Een methode voor opmaak kiezen De beste opmaakmethode is afhankelijk van hoe het uiteindelijke document er uit zou moeten zien en welke soort informatie in het document zal staan. Hier zijn een paar voorbeelden. Maak u geen zorgen als dit alles u op dit moment nog niets zegt. De vermelde technieken worden allemaal in dit hoofdstuk beschreven. Voor een boek zoals deze handleiding, met één tekstkolom, wat illustraties zonder tekst ernaast, en wat illustraties met een korte beschrijvende tekst, kunt u paginaopmaakprofielen gebruiken voor de basisopmaak en tabellen gebruiken om, waar nodig, illustraties naast beschrijvende tekst te plaatsen.
Een methode voor opmaak kiezen
7
Gebruik pagina-opmaakprofielen (met twee kolommen) voor een index of een ander document met twee kolommen tekst, waar de tekst doorloopt van de linkerkolom naar de rechterkolom en dan verder naar de volgende pagina, allemaal achter elkaar (ook wel bekend als slangenkolommen van tekst). Als de titel van het document (op de eerste pagina) de volledige paginabreedte nodig heeft, zet deze dan in een sectie met slechts één kolom.
Voor een nieuwsbrief met een ingewikkelde opmaak, met twee of drie kolommen op één pagina en artikelen die doorlopen van de ene naar de andere kolom, gebruikt u bij voorkeur pagina-opmaakprofielen voor basisopmaak. Plaats de artikelen in gekoppelde kaders en veranker de afbeeldingen ten opzichte van de pagina.
Voor een document met termen en vertalingen die naast elkaar moeten staan, in wat lijkt op kolommen, gebruikt u een tabel om de items bij elkaar te houden en zo kunt u in beide 'kolommen' typen.
Basis opmaak voor pagina's instellen met behulp van opmaakprofielen In Writer bepalen pagina-opmaakprofielen de basisopmaak van alle pagina's, inclusief paginagrootte, marges, de plaatsing van kop- en voetteksten, randen en achtergronden, aantal kolommen, enzovoort. 8
Pagina's opmaken
Writer bevat verscheidene pagina-opmaakprofielen, waarmee u kunt bouwen of die u kunt aanpassen, maar u kunt ook nieuwe (aangepaste) pagina-opmaakprofielen maken. U kunt één of meerdere pagina-opmaakprofielen in één document hebben.
Opmerking
Alle pagina's in een Writer-document zijn gebaseerd op opmaakprofielen. Als u geen pagina-opmaakprofiel specificeert, gebruikt Writer het paginaopmaakprofiel Standaard.
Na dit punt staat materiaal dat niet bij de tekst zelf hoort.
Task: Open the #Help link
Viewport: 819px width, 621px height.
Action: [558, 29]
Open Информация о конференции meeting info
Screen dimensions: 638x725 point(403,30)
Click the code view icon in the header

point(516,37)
U kunt een nieuw pagina-opmaakprofiel definiëren of één van de technieken (secties, frames of tabellen) gebruiken, die later in dit hoofdstuk worden beschreven, om de opmaak van individuele pagina's te wijzigen. Dit hoofdstuk beschrijft enkele mogelijkheden van het gebruiken van pagina-opmaakprofielen. Enkele andere gebruiksmogelijkheden worden besproken in hoofdstuk 6 (Kennismaken met opmaakprofielen). Het dialoogvenster Pagina-opmaakprofiel wordt in detail besproken in hoofdstuk 7, Werken met opmaakprofielen.
Tip
Elke aanpassing van pagina-opmaakprofielen, inclusief het pagina-opmaakprofiel Standaard, is alleen van toepassing op het document waaraan u werkt. Als u wilt dat de wijzigingen standaard gelden voor alle documenten, moet u de wijzigingen in een sjabloon opslaan en van dat sjabloon de standaardsjabloon maken. Bekijk hoofdstuk 10, Werken met sjablonen voor details.
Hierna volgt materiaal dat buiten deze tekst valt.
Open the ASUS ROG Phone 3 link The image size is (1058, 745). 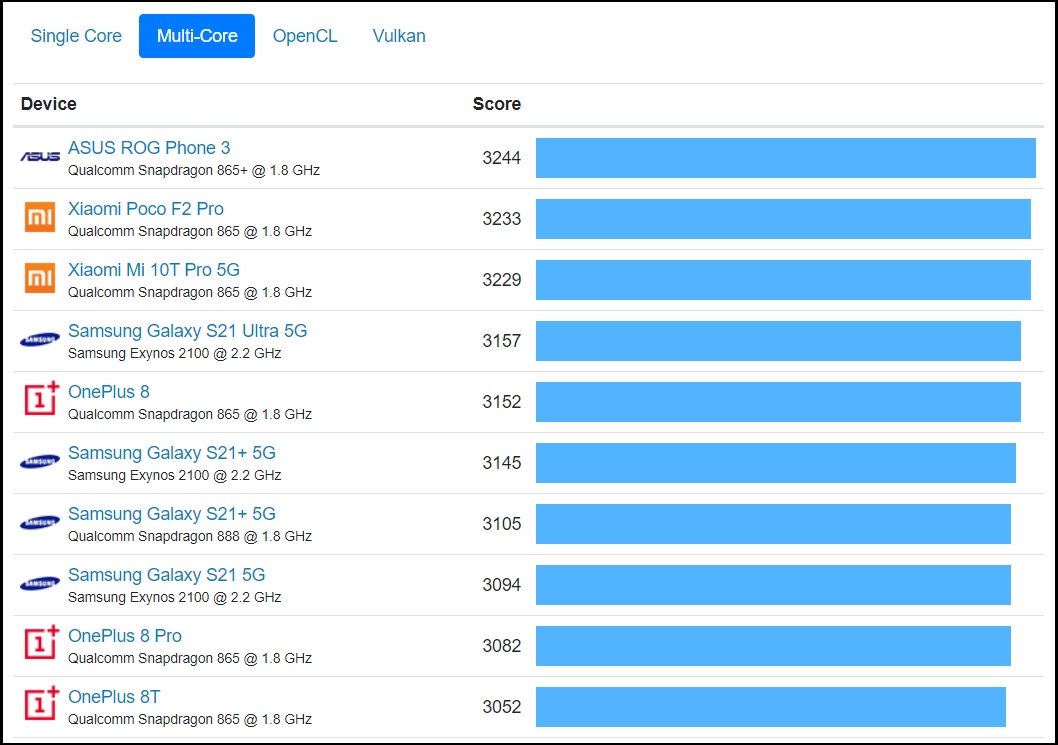[149, 148]
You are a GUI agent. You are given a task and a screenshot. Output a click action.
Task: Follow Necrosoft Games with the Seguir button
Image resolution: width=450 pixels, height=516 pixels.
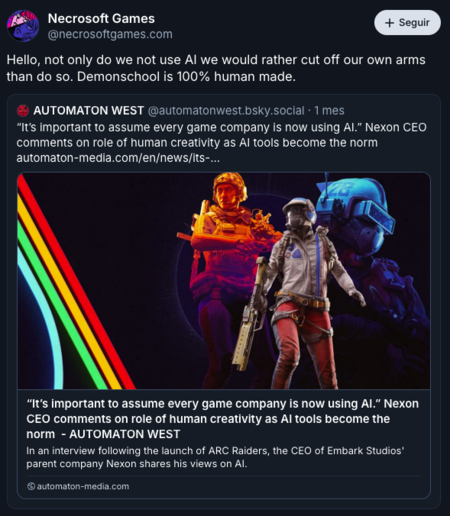407,23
Invoegen van een pagina-einde zonder van opmaakprofiel te wisselen In veel documenten (bijvoorbeeld een rapport met meerdere pagina's), wilt u misschien dat de tekst van de ene pagina doorloopt op de volgende als u informatie toevoegt of verwijdert. Writer doet dit automatisch, tenzij u de doorloop van de tekst uitschakelt door middel van een van de eerder beschreven technieken. Als u een pagina-einde op een bepaalde plaats, bijvoorbeeld een kop bovenaan een nieuwe pagina , wilt hebben is dit de manier om het te doen: 1) Plaats de cursor in de alinea waarvan u wilt dat die aan het begin van de volgende pagina komt. Klik met rechts en kies Alinea in het contextmenu. 2) In het gedeelte Regeleinden van de tabpagina Tekstverloop van het dialoogvenster Alinea (Afbeelding 1),, selecteer Invoegen. Selecteer niet Met pagina-opmaakprofiel. 3) Klik op OK om de alinea aan het begin van de volgende pagina te plaatsen.
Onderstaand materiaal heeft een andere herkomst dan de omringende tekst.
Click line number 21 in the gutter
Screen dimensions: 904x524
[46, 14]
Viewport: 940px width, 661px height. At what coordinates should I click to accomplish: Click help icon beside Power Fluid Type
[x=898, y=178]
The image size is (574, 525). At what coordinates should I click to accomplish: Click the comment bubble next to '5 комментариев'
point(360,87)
Afbeelding 1: Invoegen van een handmatig pagina-einde
Een afwijkende eerste pagina definiëren voor een document Veel documenten, zoals brieven en rapporten, hebben een eerste pagina die afwijkt van de andere pagina's in het document. De eerste pagina van briefpapier bijvoorbeeld heeft veelal een afwijkende koptekst, zoals weergegeven in Afbeelding 2 of de eerste pagina van een rapport behoeft geen kop- of voettekst, terwijl de andere pagina's die wel hebben. Met Writer kunt u het pagina-opmaakprofiel voor de eerste pagina definiëren en specificeren dat het opmaakprofiel voor de volgende pagina automatisch wordt toegepast. Basis opmaak voor pagina's instellen met behulp van opmaakprofielen
9
Afbeelding 2: Briefpapier met afwijkende pagina-opmaakprofielen voor eerste en volgende pagina´s
Als voorbeeld gebruiken we de pagina-opmaakprofielen Eerste pagina en Standaard die met Writer worden meegeleverd. Afbeelding 3 toont wat er zou moeten gebeuren: de eerste pagina moet worden gevolgd door de standaard pagina, en alle volgende pagina's moeten het paginaopmaakprofiel Standaard hebben.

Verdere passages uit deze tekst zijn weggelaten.